The memory tool 64 may be a data recording device such as for
example a microcontroller/microprocessor associated with a memory
and operable to receive and store data from the sensors 18.
Electrical power is provided to and data is returned from each of
the sensors 18 through a path comprising the first cable 66a, the
first sensor 18a, a second cable 66b attached between the first
sensor 18a and the second sensor 18b, the second sensor 18b, a
third cable 66c attached between the second sensor 18b and the
third sensor 18c, the third sensor 18c, a fourth cable 66d attached
between the third sensor 18c and the fourth sensor 18d, and the
fourth sensor 18d.
A first chain 68a is shown supporting the weight of the sensors 18.
The first chain 68a is shown attached to the data recovery
component 60, but in some embodiments the first chain 68a may
attach to the bridge plug 16. A second chain 68b, a third chain 68c
(not shown), and a fourth chain 68d (not shown) are interconnected
through the bodies of the sensors 18 and support the weight of the
sensors 18. In an alternate embodiment as shown in FIG. 3b, the
chains 68 attach to each other to form a continuous chain and the
sensors attach thereto via attachment 69 without bearing any of the
weight. The chains 68 may be constructed of metal, plastic,
ceramic, or other materials.

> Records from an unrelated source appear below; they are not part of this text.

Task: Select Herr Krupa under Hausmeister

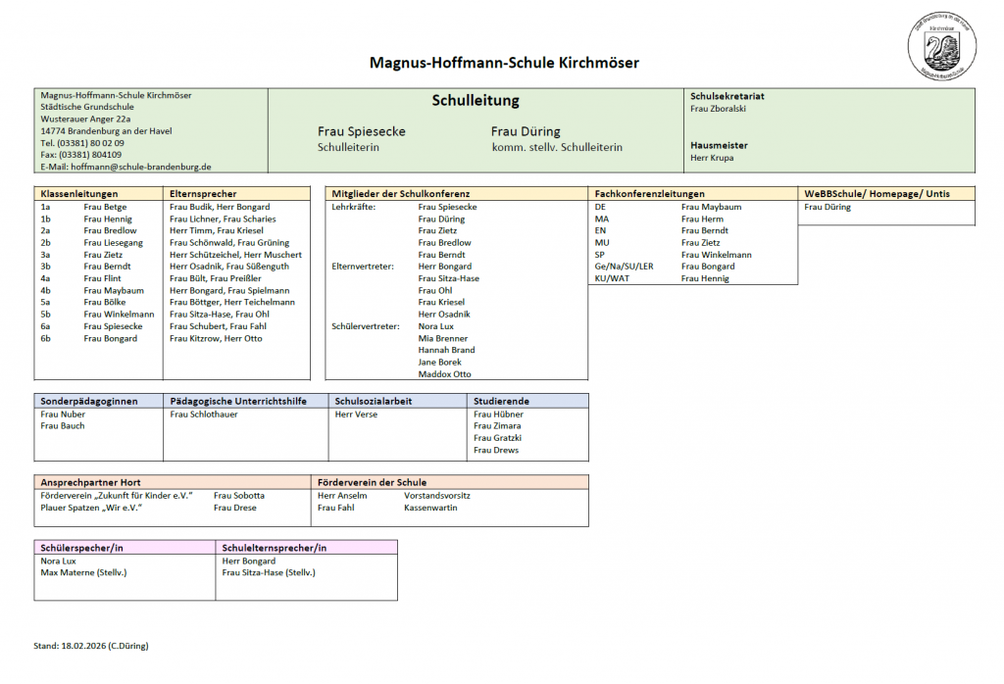Action: [x=712, y=157]
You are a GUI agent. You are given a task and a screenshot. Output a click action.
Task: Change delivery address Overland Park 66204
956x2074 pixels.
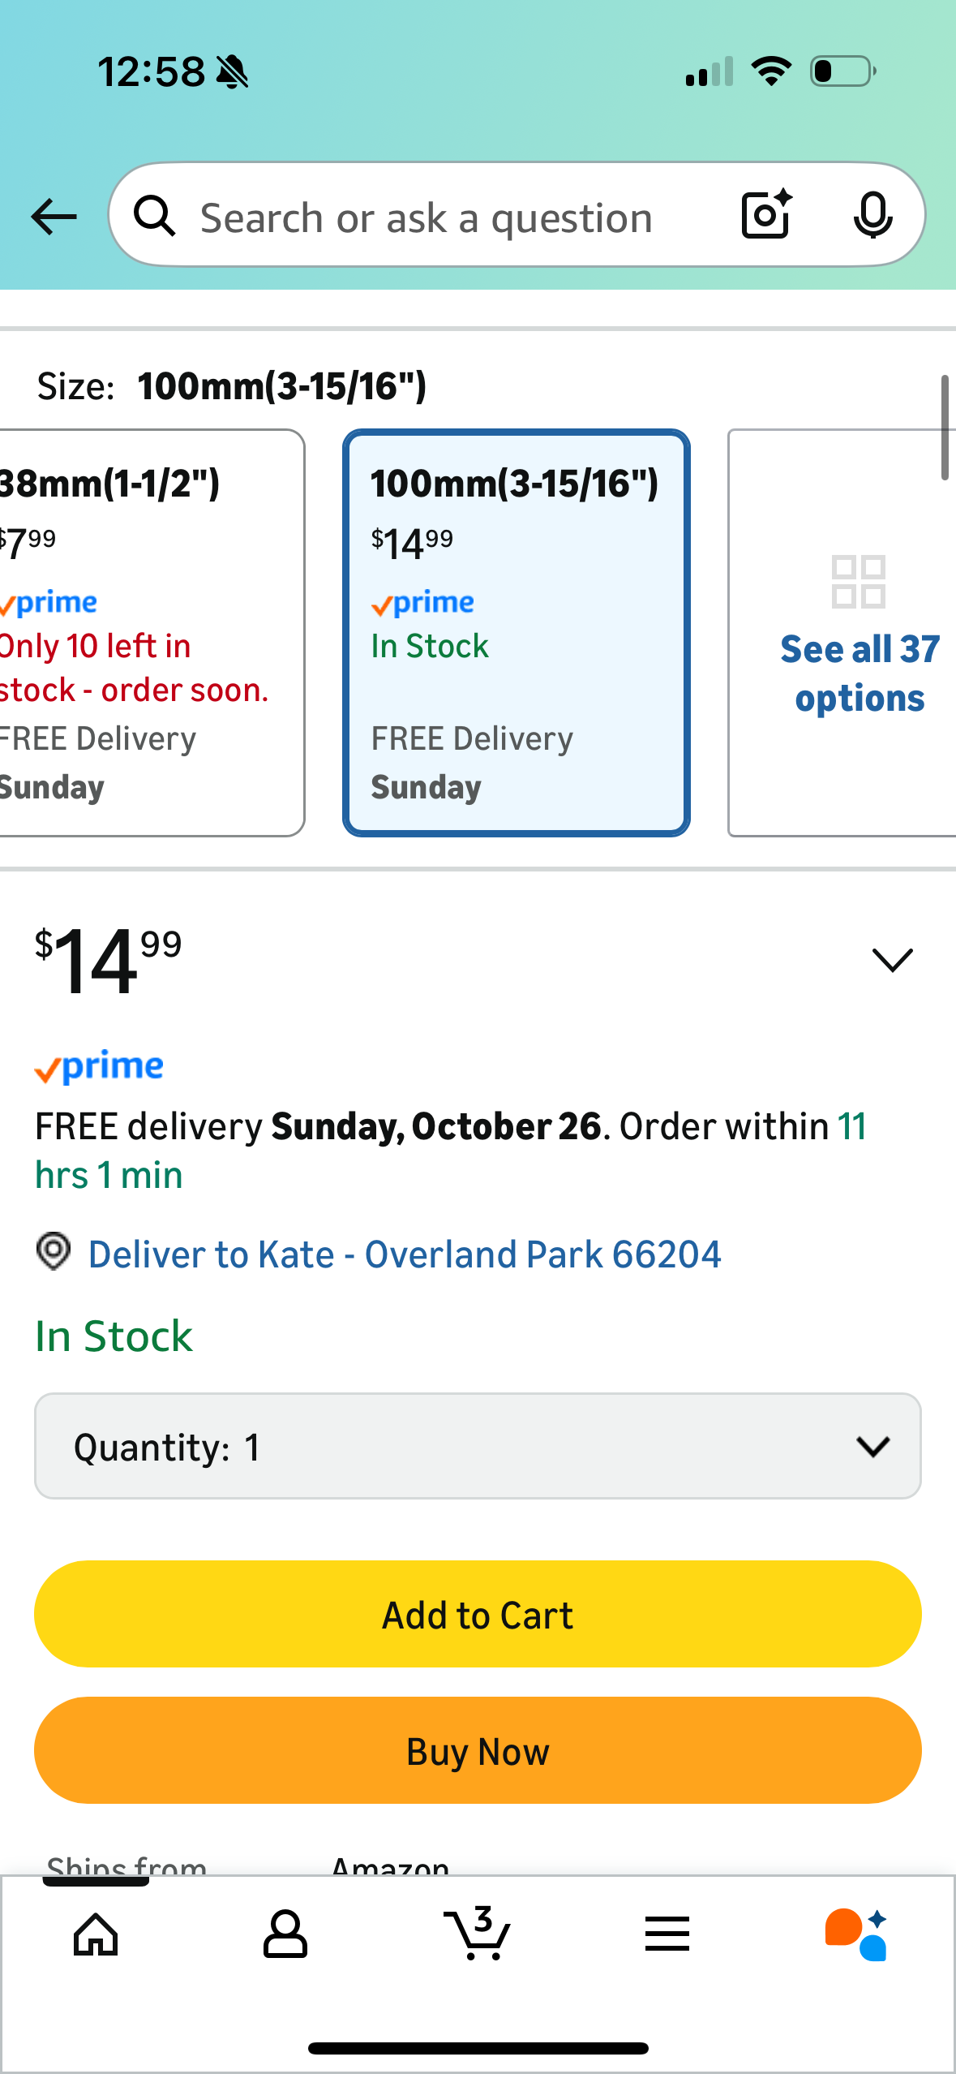click(x=405, y=1254)
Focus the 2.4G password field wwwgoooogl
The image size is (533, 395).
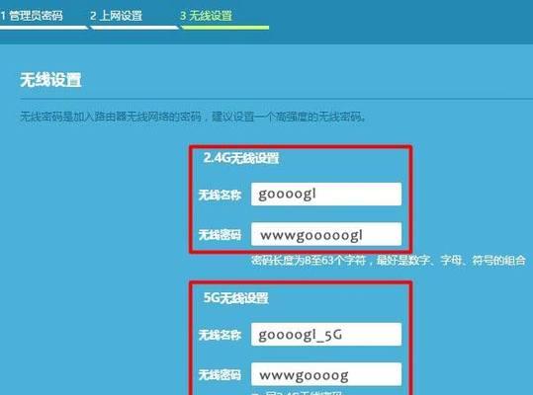326,234
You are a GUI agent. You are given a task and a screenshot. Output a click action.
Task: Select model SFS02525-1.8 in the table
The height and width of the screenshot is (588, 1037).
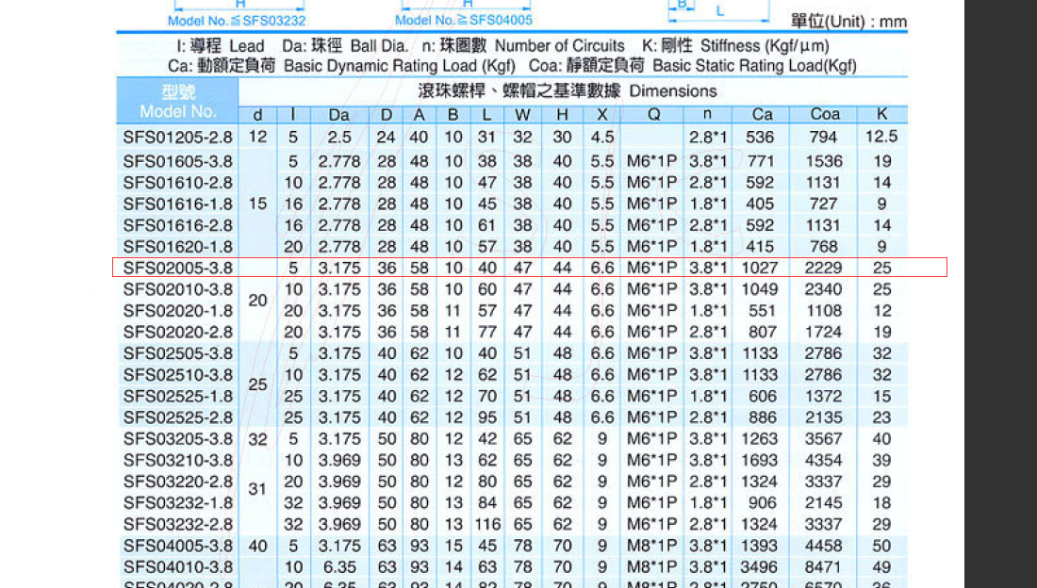(x=177, y=396)
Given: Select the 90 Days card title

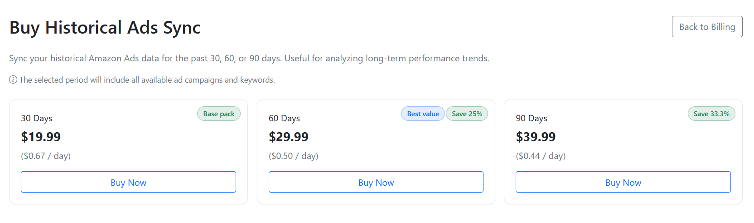Looking at the screenshot, I should (x=532, y=119).
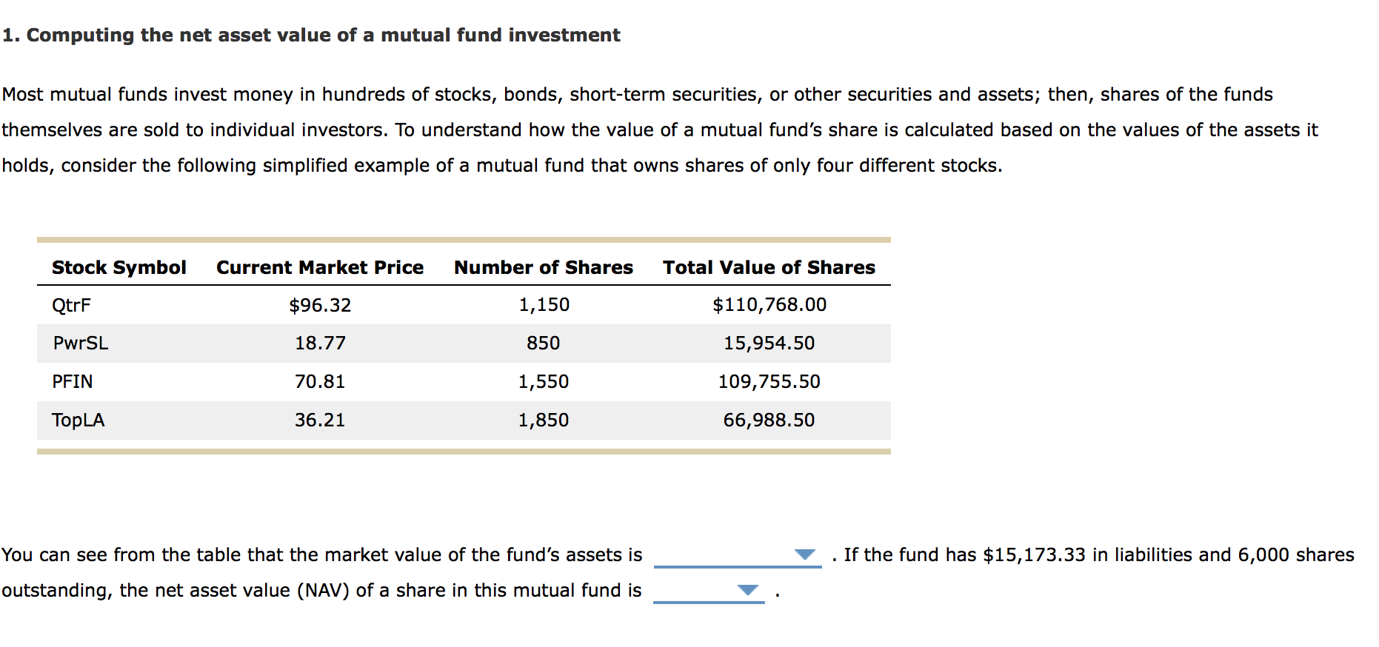Click the Stock Symbol column header
Screen dimensions: 1379x647
(118, 267)
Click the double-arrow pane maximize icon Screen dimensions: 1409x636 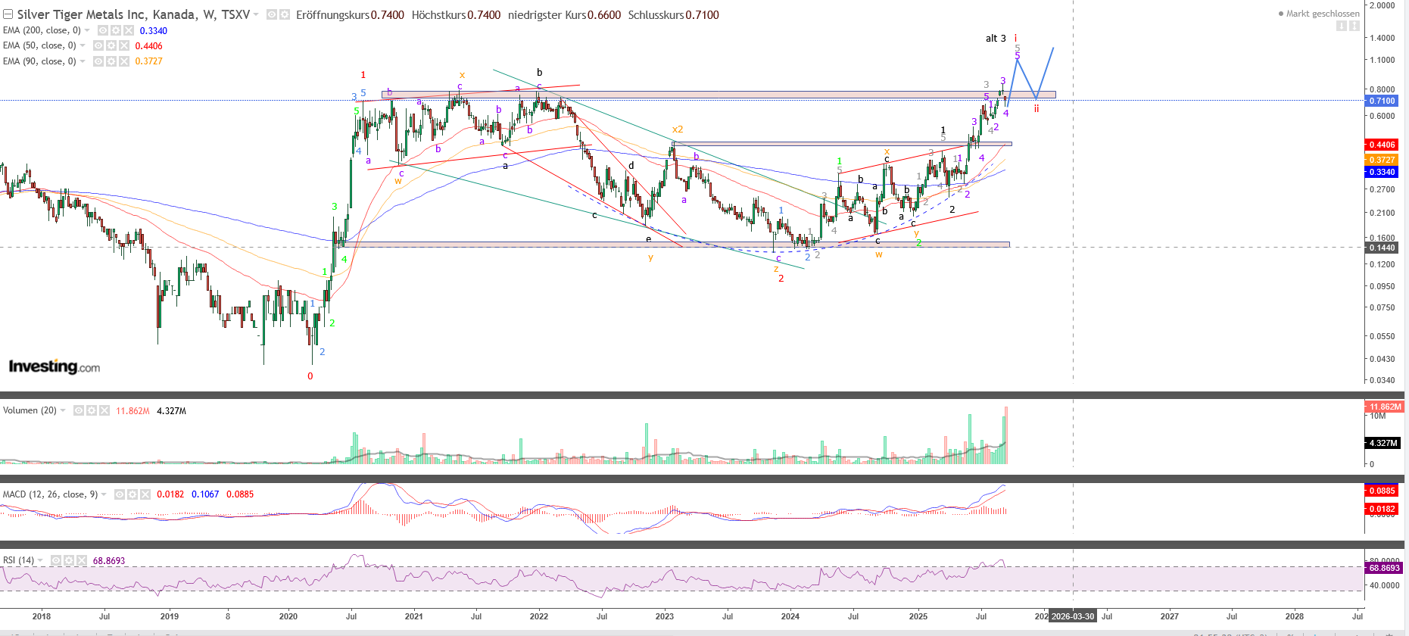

Support linkages other than chain also
are contemplated, such as a flexible chord.
In some embodiments, the cable 66 and the chain 68 attached to each
sensor 18 may attach directly to the data recovery component 60. In
an embodiment, the cable 66 may be a continuous cable with Tee-like
drop connections provided along the length of the continuous cable
for coupling to the sensors 18. In some embodiments the cable 66
and the chain 68 may be enclosed in a sheath to prevent
entanglements and to protect the cable 66 and chain 68 from hazards
in the wellbore 10. The cable 66 may be interwoven in the chain 68.
In an embodiment, the cable 66 may be integrated with the chain 68
or a tether.
The discussion of the data recovery component 60 also applies to
the alternative tool strings illustrated in FIGS. 1d-i.
In some embodiments, a communication path may be provided between
the surface and the downhole tool 16 and/or the sensors 18. The
communication path may be contained by the tubing, for example
provided by a cable inside or embedded in the walls of the tubing
20. In addition to or alternatively, the communication path may be
provided by a wireless link such as radio link, an optical link,
and/or an acoustic link through the fluid in the wellbore 10.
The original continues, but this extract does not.